PAGE:
If you approach Liverpool City Centre from the north along Vauxhall Road you will eventually come to a cross roads. The turn to the right leads to the River Mersey and the Dock Road. The large green billboard on the left says, ‘Welcome to Liverpool.’ At this crossroads, though, the road signs that exist only show you how to vacate the city. I drove past it today thinking how well this irony summed up Liverpool, the always present lack of confidence and insularity that exists despite the assured wit and extrovert bravado. But the bravado is never vanquished and some was on display outside the Echo Arena. Last year I saw Elvis the Concert there with a crowd of passionate Scousers who could not believe that Elvis was finally visiting their home town. Admittedly, it was only the virtual Elvis but for the sake of history and parochial pride the audience was willing to suspend disbelief.
These things pass and today when I arrived at the Arena Car Park there was instead a huge sign advertising the return of one of the favourite sons. Paul McCartney had come home and would be on stage that night, hence the bravado. This probably explained why there was a queue outside the box office on what was a cold December day. The wind that came off the Mersey had a familiar bite and opposite the Arena a big wheel turned carrying mainly empty cabins. The sky had that colour peculiar to Britain, triumphant grey.

Rows from a screen grounding dataset
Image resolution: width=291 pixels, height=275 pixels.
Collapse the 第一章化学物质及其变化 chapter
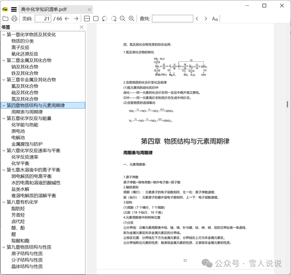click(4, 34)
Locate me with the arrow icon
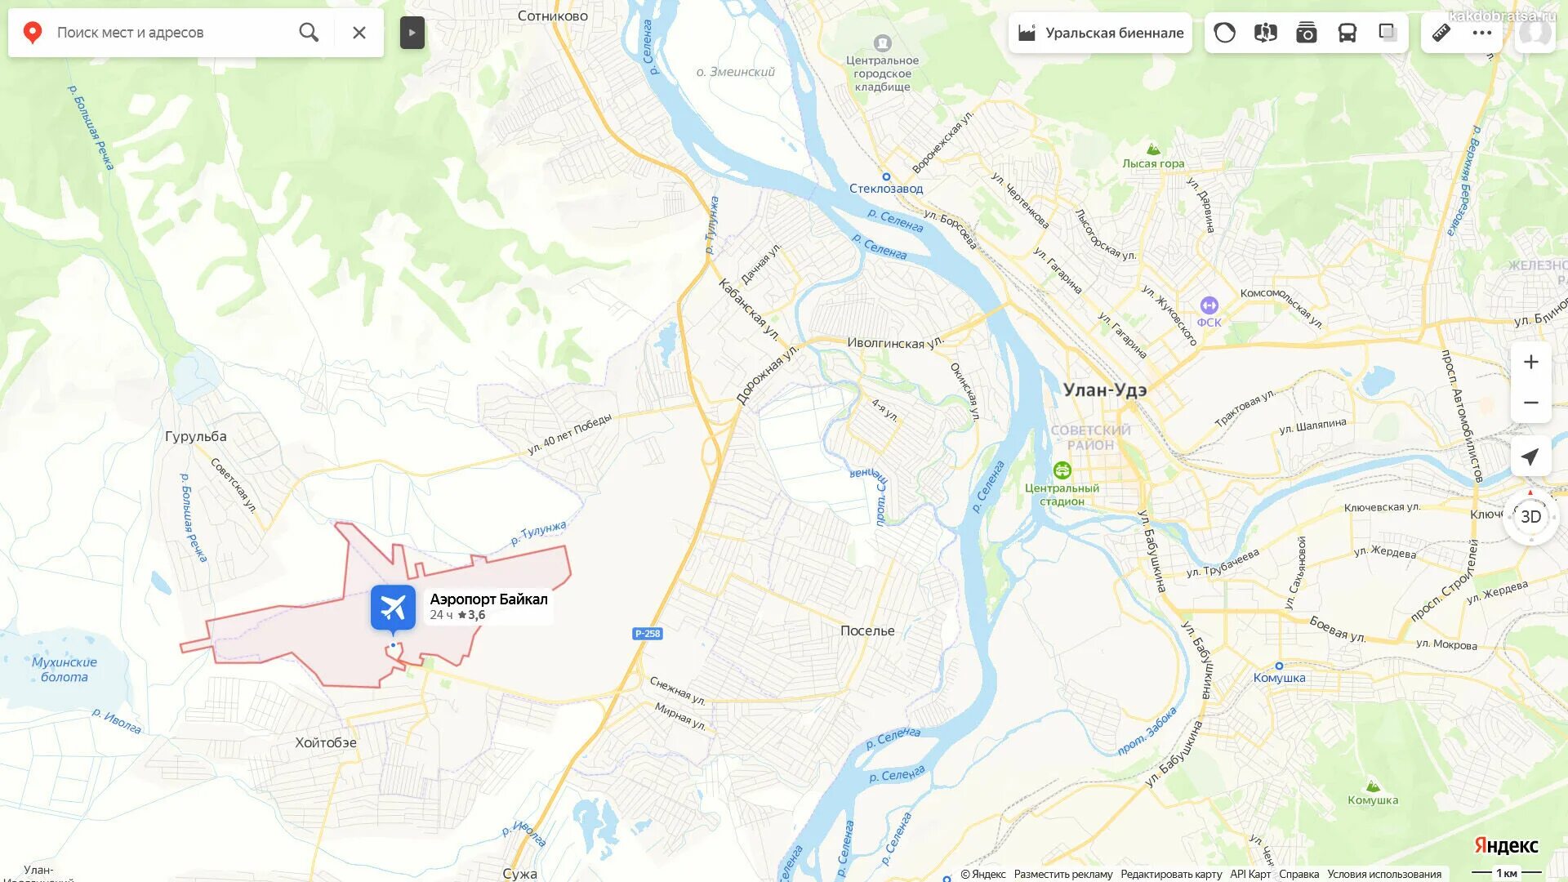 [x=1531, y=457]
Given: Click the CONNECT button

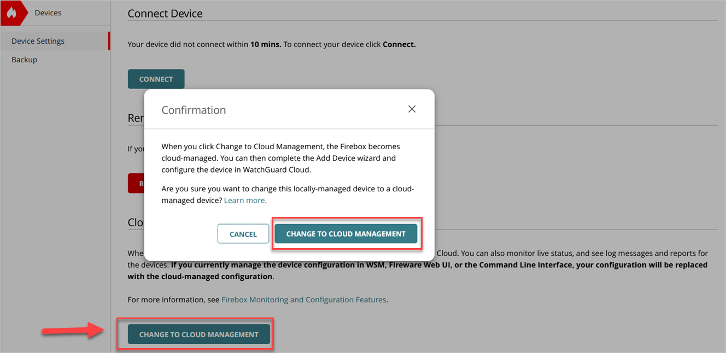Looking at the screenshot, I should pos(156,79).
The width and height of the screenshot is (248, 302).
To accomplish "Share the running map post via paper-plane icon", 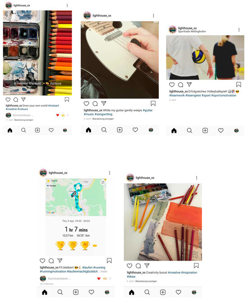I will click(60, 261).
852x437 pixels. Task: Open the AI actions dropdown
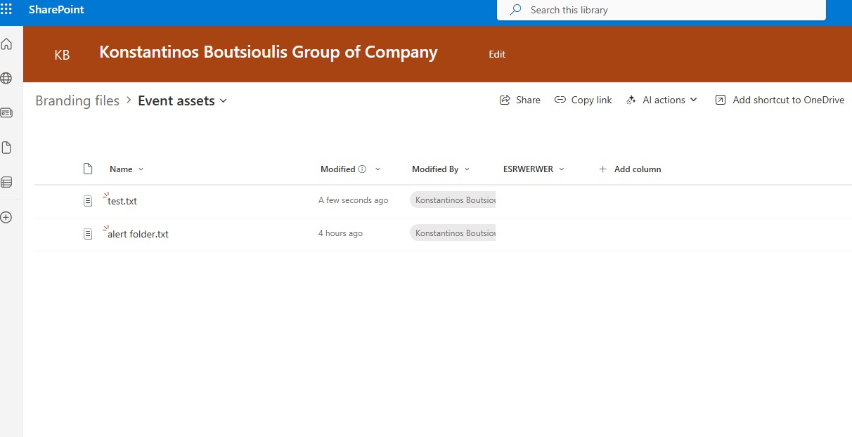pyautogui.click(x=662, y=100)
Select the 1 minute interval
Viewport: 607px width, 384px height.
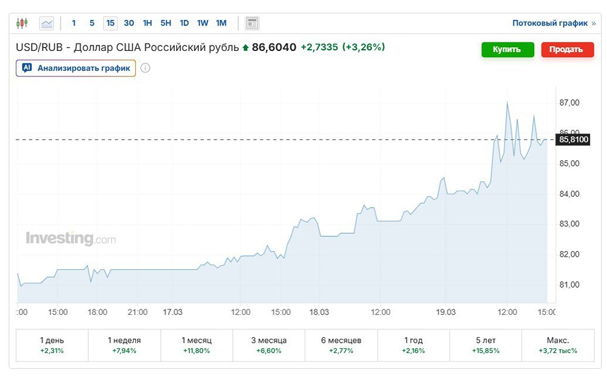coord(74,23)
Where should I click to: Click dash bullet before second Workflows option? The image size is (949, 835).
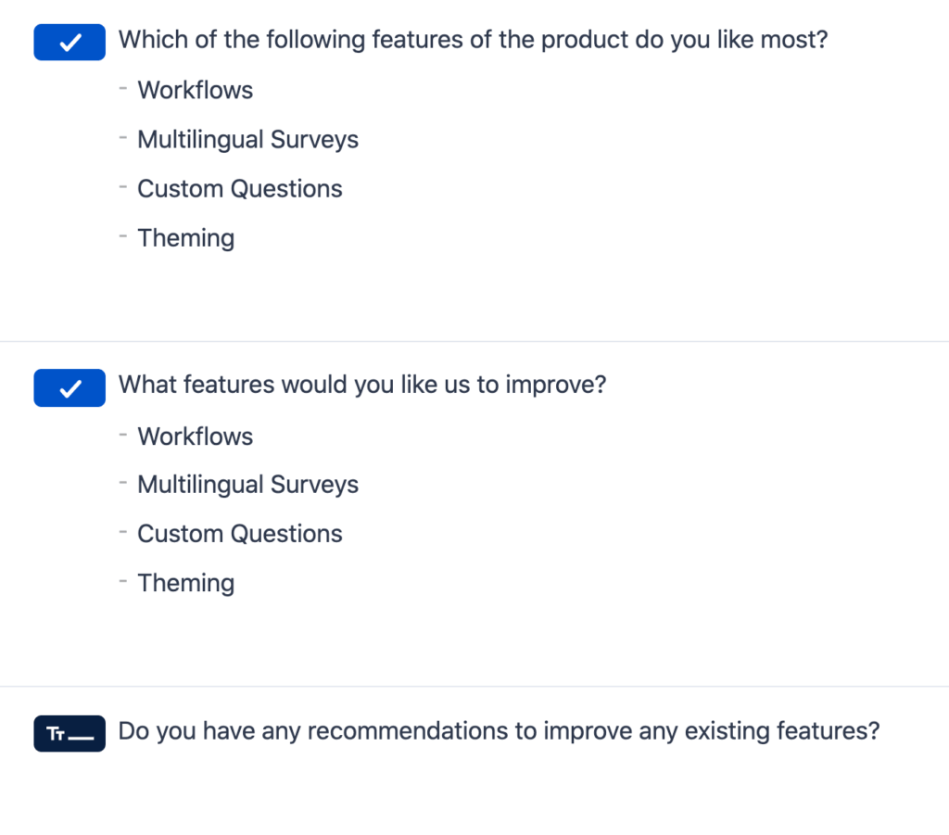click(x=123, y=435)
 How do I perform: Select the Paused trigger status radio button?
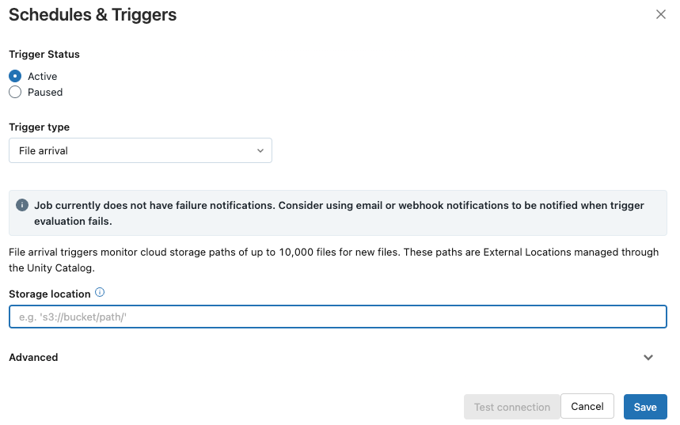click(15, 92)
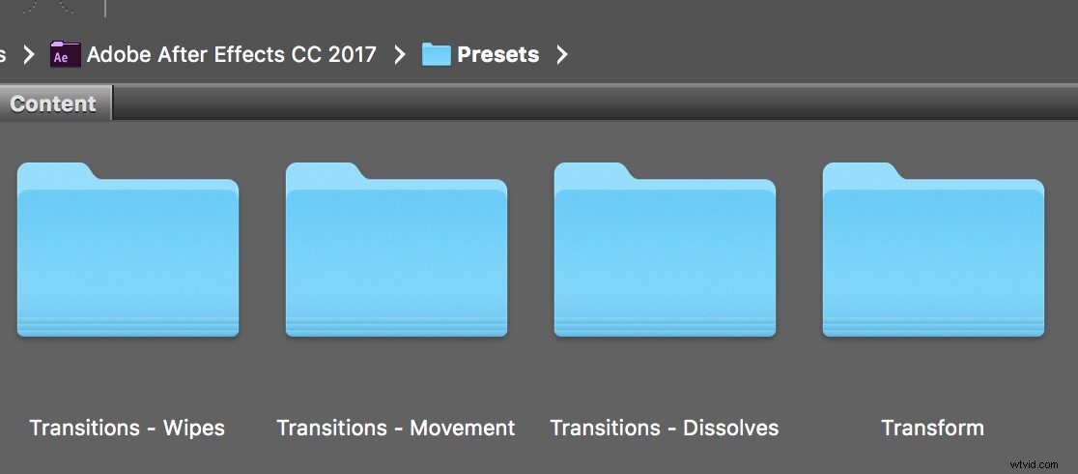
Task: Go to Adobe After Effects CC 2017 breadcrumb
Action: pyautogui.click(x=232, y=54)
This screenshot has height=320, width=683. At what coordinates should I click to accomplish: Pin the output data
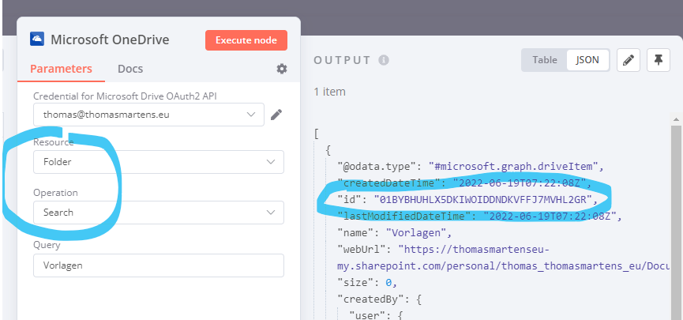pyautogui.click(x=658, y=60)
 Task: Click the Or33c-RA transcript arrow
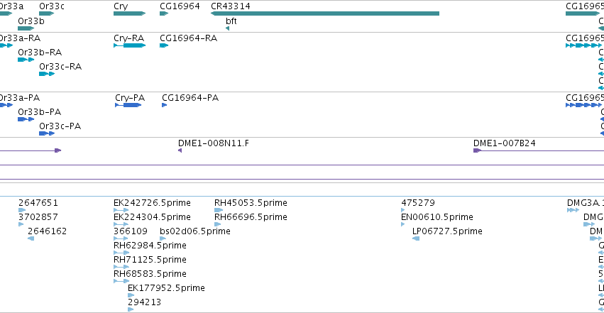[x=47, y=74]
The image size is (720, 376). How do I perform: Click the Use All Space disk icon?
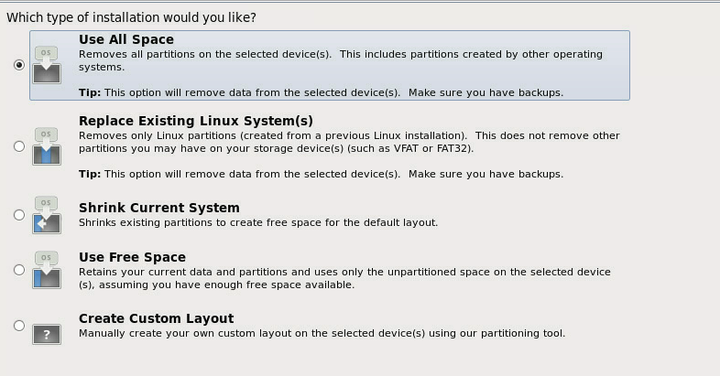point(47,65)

PROBLEMS TO SOLVE:
#1 In the piece about Liverpool, what was advertised on the huge sign at the Arena Car Park?
#2 Resume the piece about Liverpool, writing on from its last sentence.

THE ANSWERS:
#1 The return of Paul McCartney, who would be on stage that night.

#2
In 2011 Lautrec, Picasso and Magritte have all been honoured in Liverpool with events and I have attended them all so it is fitting that the year is ending with me looking at an Elvis exhibition in the British town twinned with Memphis and on the day McCartney was back in town. Nobody has mentioned it so far in the publicity but this is not the first Elvis exhibition in Liverpool. The last which may have been 10 years ago was initially billed as permanent. This was not the case and interest waned quickly and it closed.
I know someone who has contacts with the Liverpool media and she told me that the exhibiton is intended to attract American visitors. The long standing Beatles Museum does attract Americans but only a small proportion of the Americans who visit the city. My suspicion is that the Americans who come to Liverpool because they like The Beatles will go to the Museum. Presumably, this exhibition is meant to entice the more impartial American businessman or woman.
It has a chance of succeeding. The exhibition is not perfect and I spent less time in wandering amongst its stands than I did at the exhibitons for Lautrec, Picasso and Magritte but it has its moments. The admission fee is £6 and this includes a free audio commentary which is essential but there is no programme. Every museum needs a sense of history and this exhibition has it but that sense is intermittent. The two most interesting sections are those that allow original members of The Quarrymen to talk about how the band was formed and what they thought of Elvis and how he and other rock and rollers defined the world of aspiring British musicians. Of those who remember, Pete Best was the closest to the Beatles and he talks the most. This was a personal revelation for me. Back in the 70s I was a Civil Servant and, one day when we were on strike over pay, a friend of a friend brought Pete Best to the pub. The world was different in those days and we did what men did back then. We got drunk and talked politics. Pete Best was a good listener and probably said no more than half a dozen words. Although mainly silent he was extremely polite and indulged verbose young men whose lives were nothing compared to what he had experienced. In the Elvis and US exhibition, Best appears on several TV screens and he talks at length about Elvis and The Beatles and how rock and roll changed Britain. As well as anyone he captures what for all of us was a significant moment in history. It is no coincidence that Best and the other Quarrymen members all at some point refer to the Second World War.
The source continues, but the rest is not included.